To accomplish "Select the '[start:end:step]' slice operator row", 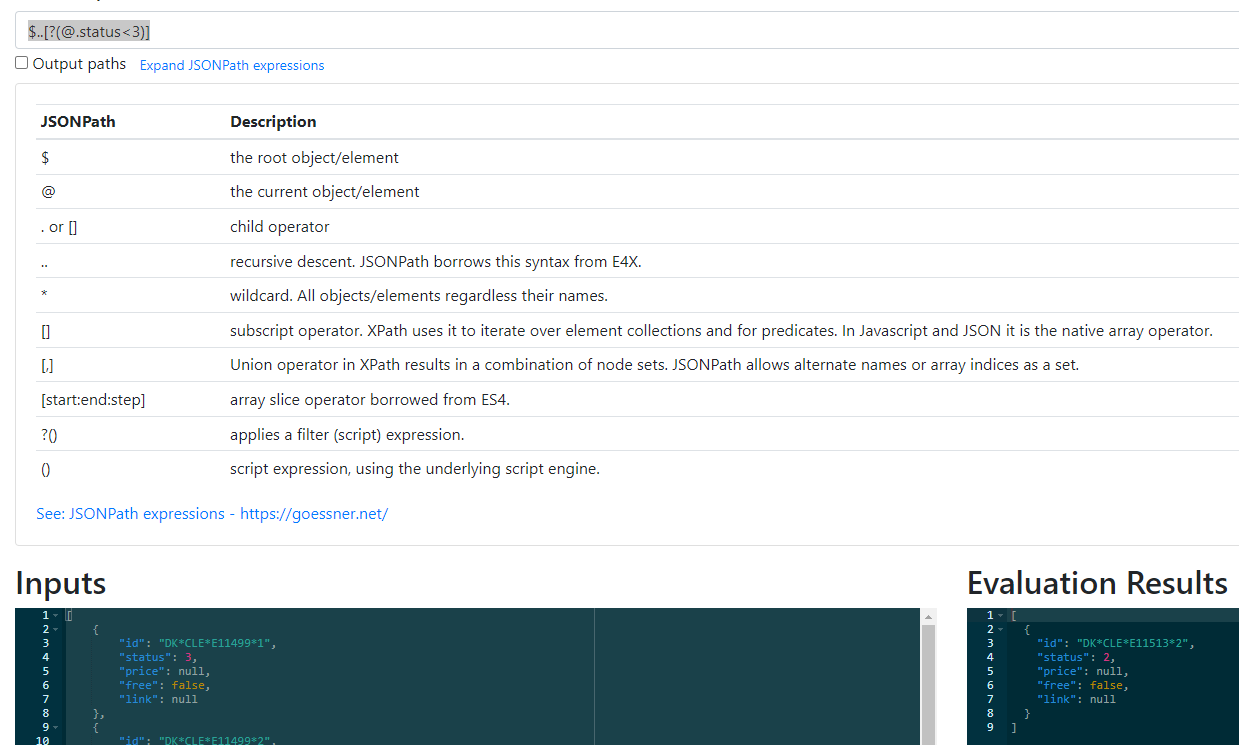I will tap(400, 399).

--

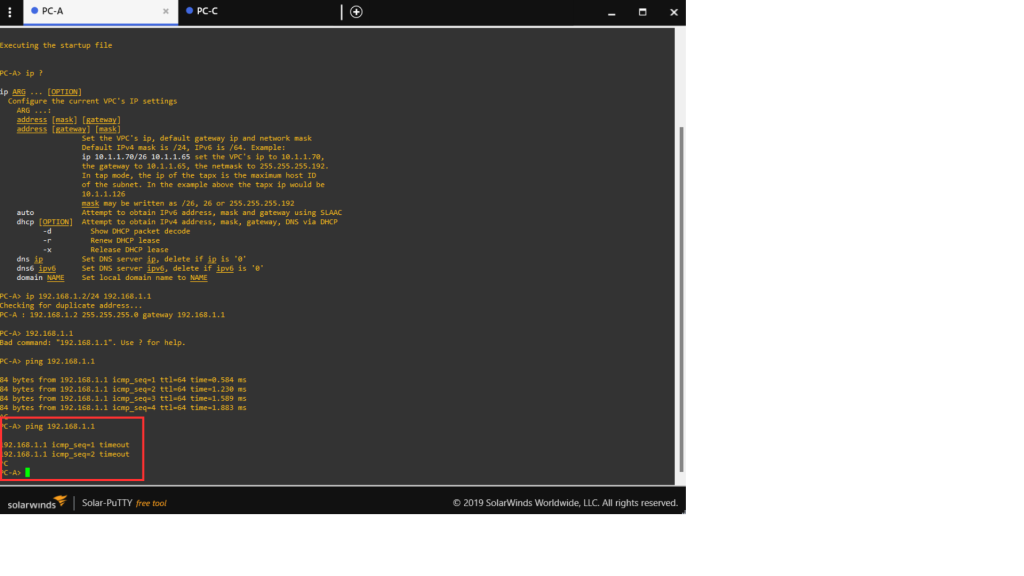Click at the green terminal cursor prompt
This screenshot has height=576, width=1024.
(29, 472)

---

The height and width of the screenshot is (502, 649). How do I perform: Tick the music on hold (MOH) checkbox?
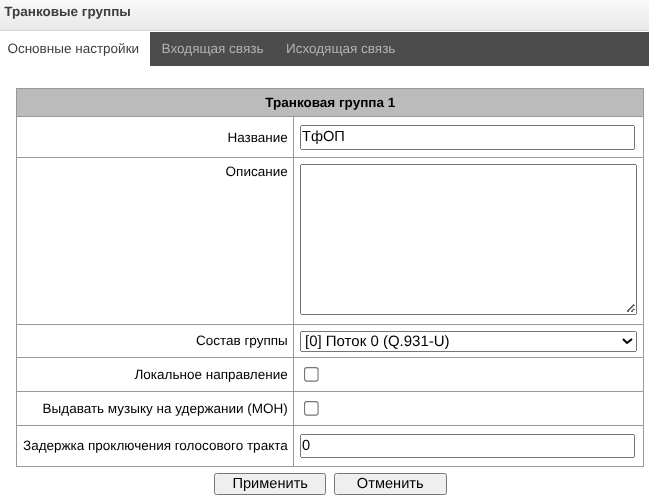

Written request: Count the lines in the listing above that contain the string "width", treating uppercase and lowercase as different, and reply with that number alone.

Task solution: 2